Could "totally implausible" mean "impossible"?

Solution 1:

I take Barrie's point that plausibility is primarily concerned with appearance rather than actuality. But I think there's a limit to how far one can take such strictly literal interpretations.

In most contexts, probable/possible mean likely/unlikely, but whereas the corresponding negated form improbable means not likely, impossible doesn't mean not unlikely - it means definitely not.

By the same token, convincing/plausible usually mean very believable/just about believable. I'm aware some people use plausible to mean convincing, but I think most people need something very/totally plausible to actually be convinced.

As John Lawler often reminds us, negatives [are] probably the most complex portion of English semantics and the weirdest part of its syntax.

And as Cerberus points out here, [probability] is a complicated issue [in the context of linguistics].


In my version of English, if something is implausible, it's unlikely, but at least feasible.

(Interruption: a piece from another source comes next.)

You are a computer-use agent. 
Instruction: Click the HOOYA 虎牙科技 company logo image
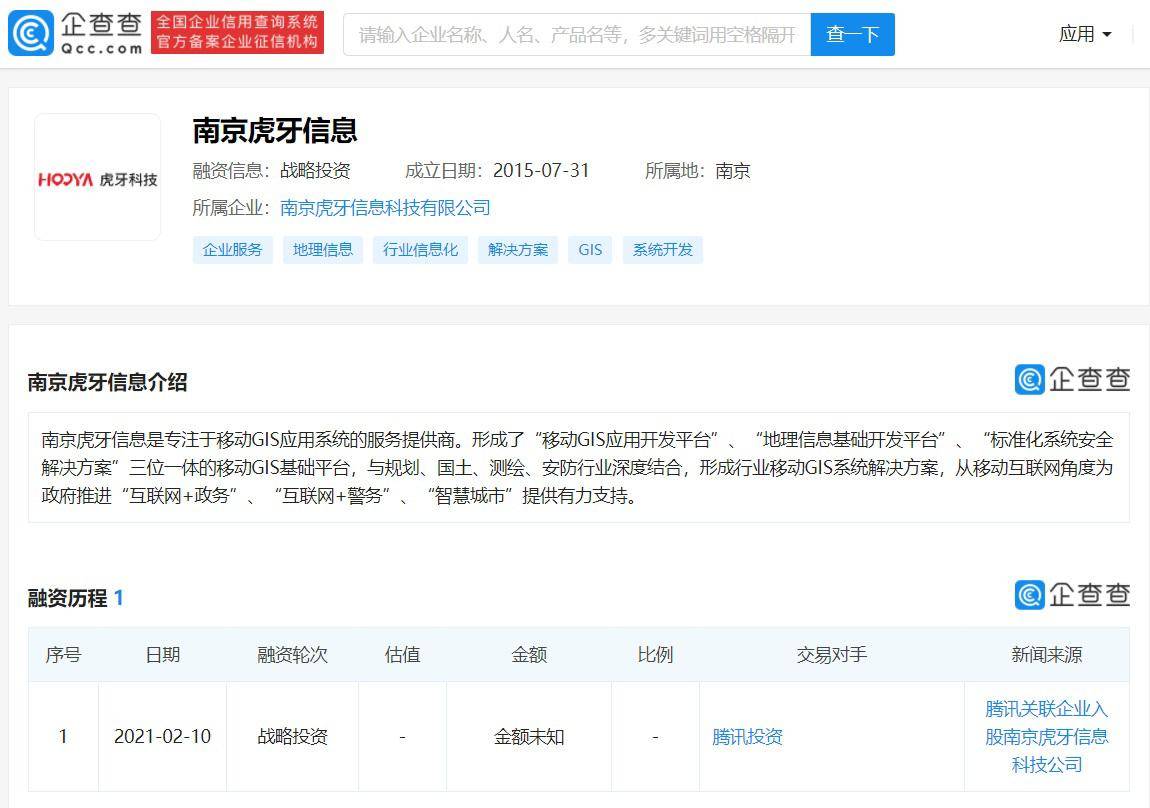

But if it's totally implausible, it has no element of plausibility/feasibility whatsoever, and I personally do not distinguish that from impossible.

Solution 2:

Plausibility is concerned with appearance rather than truth. If something is implausible, whether totally so or not, then it doesn’t sound convincing, it doesn’t sound as if it’s possible. To say something is impossible, on the other hand, is to say that it really cannot be done, not just that it seems that it cannot be done.